Traiter de troubles alimentaires, de harcèlement, d’évolution « en tant que » dans le milieu scolaire (ici en tant que gros), part sûrement d’une bonne intention. Mais le problème du surpoids au cinéma, est souvent sa mise en perspective. Il est soit une toile de fond, soit un problème médical et politique. L’entre-deux n’existe pas, tout comme il y aura toujours cette bascule ou l’on passe de « normal » à « gros ». Il y a toujours un moment dans le film où la graisse est un problème à traiter, et non plus l’un des nombreux facteurs qui complètent un personnage.

Et donc, quand finalement on revient sur Ben, il y a comme un « trop peu », puisque nous ne sommes plus dans le cœur du film.
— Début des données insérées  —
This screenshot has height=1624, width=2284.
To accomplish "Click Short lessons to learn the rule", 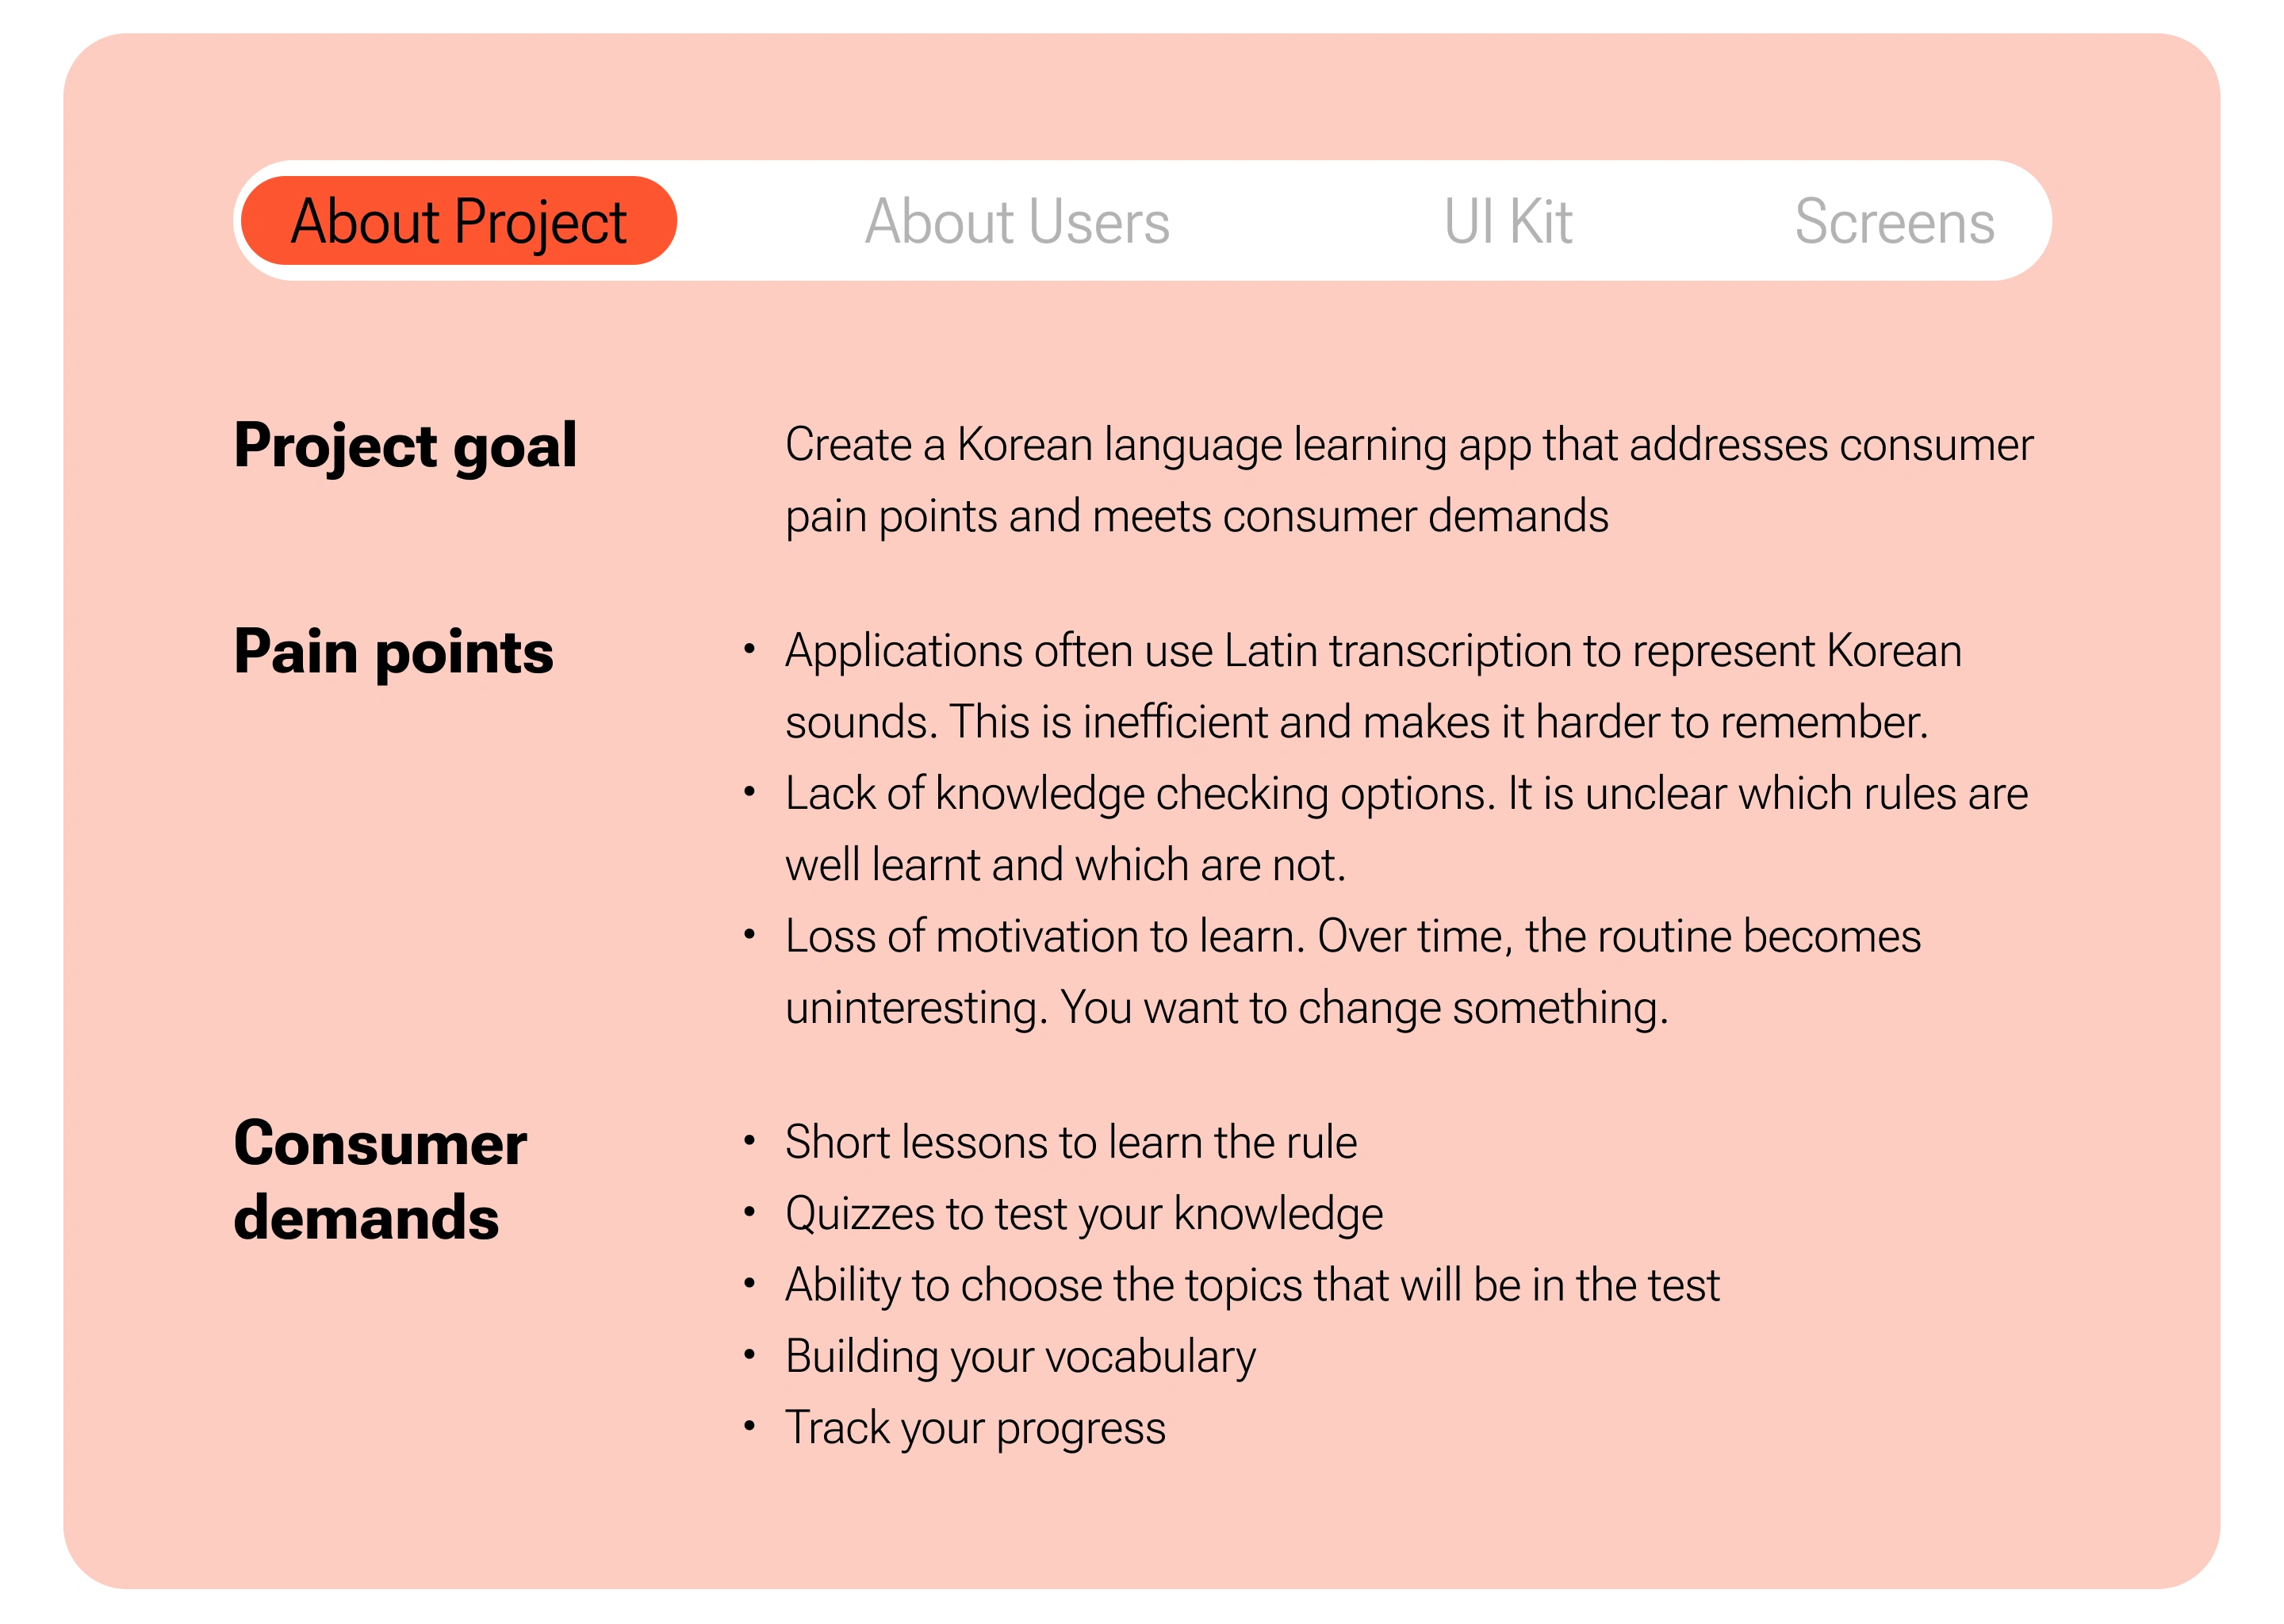I will pyautogui.click(x=1071, y=1142).
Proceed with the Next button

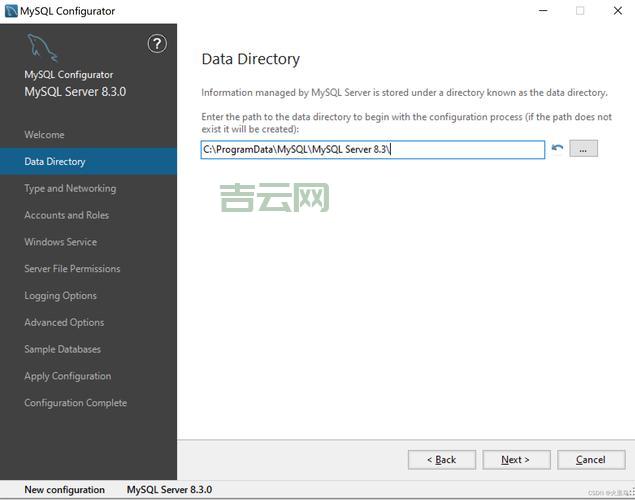point(516,459)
Ses problèmes ne sont plus ceux auxquels nous faisons attention puisque, à l’image de ses parents, nous sommes accoutumés à nous consacrer uniquement sur son poids, qui est en fait devenu le vrai personnage principal.

Dans l'ascenseur pour aller chez le diététicien, Ben est serré devant son père et Sophie, sa nouvelle compagne. La lumière en douche provenant du plafond leur donne des mines maladives.
©Les films du Préau

Avec les bonnes intentions et toutes les qualités visuelles qu’on peut lui prêter, La vie, en gros montre ses forces comme ses faiblesses. À l’instar de Ben, c’est un film qui cherche son équilibre, qu’il ne trouve finalement pas malgré d’évidents efforts.